Keeping Moore’s Law Alive – ASML’s latest tech will push the limits of EUV lithography

Keeping Moore's Law Alive - ASML's latest tech will push the limits of EUV lithography

ASML’s High-NA EUV technology is coming to keep Moore’s Law alive

Cutting edge semiconductors require cutting-edge lithography equipment, tools that can be used to build chips with transistors that are unimaginably small and have a level of precision that is crazy high. ASML is one of the companies behind these cutting-edge chipmaking tools, and they are getting ready to deliver next-generation tools that will enable to creation of smaller, more advanced chips. 

To succeed their Extreme Ultra-Violet (EUV) technology, ASML are working on new high-numerical-aperture EUV (High-NA EUV) lithography tools that will enable the creation of more advanced lithography notes from companies like TSMC, Samsung, Intel, and other chipmaking foundries. All of today’s most advanced chips are currently made using today’s EUV lithography tools, and High-NA EUV tools will help enable the creation of more powerful semiconductors. 

ASML has confirmed that they plan to have their High-NA EUV lithography tools ready for commercial use in 2025, allowing chipmakers to benefit from these advanced tools in the latter half of this decade. These tools will help keep Moore’s Law alive during the Angstrom era of lithography nodes.

What does High-NA EUV bring to the table? 

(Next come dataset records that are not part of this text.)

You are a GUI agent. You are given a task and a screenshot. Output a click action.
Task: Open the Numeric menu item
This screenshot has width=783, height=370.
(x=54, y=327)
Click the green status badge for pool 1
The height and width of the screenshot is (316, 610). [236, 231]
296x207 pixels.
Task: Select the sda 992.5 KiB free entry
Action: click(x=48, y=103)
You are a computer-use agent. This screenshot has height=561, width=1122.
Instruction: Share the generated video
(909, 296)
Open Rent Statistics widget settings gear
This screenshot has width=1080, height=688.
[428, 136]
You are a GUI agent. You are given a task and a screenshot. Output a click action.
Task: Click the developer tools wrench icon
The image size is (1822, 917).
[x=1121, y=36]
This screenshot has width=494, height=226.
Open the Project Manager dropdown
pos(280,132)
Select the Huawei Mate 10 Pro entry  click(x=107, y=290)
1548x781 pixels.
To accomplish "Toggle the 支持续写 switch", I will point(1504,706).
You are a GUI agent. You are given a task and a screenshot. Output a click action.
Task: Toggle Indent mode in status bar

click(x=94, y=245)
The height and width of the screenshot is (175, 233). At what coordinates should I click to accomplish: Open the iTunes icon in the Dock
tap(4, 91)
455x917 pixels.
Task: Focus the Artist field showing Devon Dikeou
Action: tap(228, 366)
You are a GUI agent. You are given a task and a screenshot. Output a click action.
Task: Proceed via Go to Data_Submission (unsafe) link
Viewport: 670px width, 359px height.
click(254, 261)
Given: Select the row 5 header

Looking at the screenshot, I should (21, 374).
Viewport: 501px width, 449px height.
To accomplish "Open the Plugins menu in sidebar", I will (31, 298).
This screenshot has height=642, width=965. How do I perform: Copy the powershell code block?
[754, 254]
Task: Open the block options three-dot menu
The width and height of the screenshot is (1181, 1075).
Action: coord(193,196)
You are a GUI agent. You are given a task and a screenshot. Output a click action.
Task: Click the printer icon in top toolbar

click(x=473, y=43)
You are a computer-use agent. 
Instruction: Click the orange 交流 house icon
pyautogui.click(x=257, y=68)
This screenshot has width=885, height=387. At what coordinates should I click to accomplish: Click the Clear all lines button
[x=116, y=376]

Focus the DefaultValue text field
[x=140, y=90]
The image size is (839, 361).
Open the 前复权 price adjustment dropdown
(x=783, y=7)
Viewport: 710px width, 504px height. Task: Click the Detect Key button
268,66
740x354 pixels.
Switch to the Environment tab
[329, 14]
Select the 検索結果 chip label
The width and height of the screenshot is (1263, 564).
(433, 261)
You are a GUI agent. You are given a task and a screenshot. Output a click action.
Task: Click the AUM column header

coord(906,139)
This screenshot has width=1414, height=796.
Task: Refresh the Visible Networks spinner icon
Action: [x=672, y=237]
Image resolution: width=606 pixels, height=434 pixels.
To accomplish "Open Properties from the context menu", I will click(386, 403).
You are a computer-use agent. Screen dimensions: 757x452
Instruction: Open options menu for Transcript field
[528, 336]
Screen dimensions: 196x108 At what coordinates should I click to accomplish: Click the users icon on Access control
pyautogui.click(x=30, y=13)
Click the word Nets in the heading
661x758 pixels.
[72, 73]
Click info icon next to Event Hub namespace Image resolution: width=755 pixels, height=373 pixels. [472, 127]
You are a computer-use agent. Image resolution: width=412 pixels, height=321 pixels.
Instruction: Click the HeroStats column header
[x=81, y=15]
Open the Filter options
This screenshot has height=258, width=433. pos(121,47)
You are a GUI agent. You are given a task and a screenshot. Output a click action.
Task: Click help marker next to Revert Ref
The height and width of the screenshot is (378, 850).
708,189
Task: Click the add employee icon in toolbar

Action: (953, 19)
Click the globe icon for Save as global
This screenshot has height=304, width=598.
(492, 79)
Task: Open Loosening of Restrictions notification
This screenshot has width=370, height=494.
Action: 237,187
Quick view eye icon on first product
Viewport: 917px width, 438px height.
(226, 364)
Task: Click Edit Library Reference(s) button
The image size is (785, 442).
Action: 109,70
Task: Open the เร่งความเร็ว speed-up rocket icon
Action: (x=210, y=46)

The purpose of ASML’s advanced lithography tools is to allow manufacturers to create chips with smaller and smaller details. The smallest features that ASML’s tools can create is defined by the “critical dimension” of their tools, and there are two primary ways that ASML can decrease the size of these details. The first is to decrease the wavelength of the light that is used to create these lithographic details, and the second is to improve the optics, control and tooling of their machines to increase the accuracy and resolution of their tools. 

One of the best ways that ASML can improve the resolution of their lithography tools is to increase the numerical aperture of their tools. This is why ASML’s next-generation lithography machines are called high-numerical-aperture EUV (High-NA EUV) machines. With their new tools, ASML wants to push the capabilities of their Extreme Ultra-Violet lithography tools. 

Once ASML has pushed their EUV technology as far as it can go, ASML will consider changing the wavelength of their lithography tools, moving beyond the “Extreme Ultra-Violet” (EUV) light that they currently use. This will not be a simple process, as it took a long time for the semiconductor industry to advanced EUV technology enough to make it ready for the mass production of semiconductors.  

Keeping Moore's Law Alive - ASML's latest tech will push the limits of EUV lithography

To create cutting-edge semiconductors, companies like ASML are working to beat the laws of physics into submission. Frankly, it is astounding that humanity is creating semiconductors with nanometre level precision, and even more astounding that we are aiming for even higher levels of accuracy.

Thanks to ASML’s announcement, we now know that High-NA EUV lithography tools will be ready for production in 2025, and those tools will enable another leap in semiconductor performance, and power efficiency. Better still, ASML believes that they can push their extreme ultraviolet technology in the future.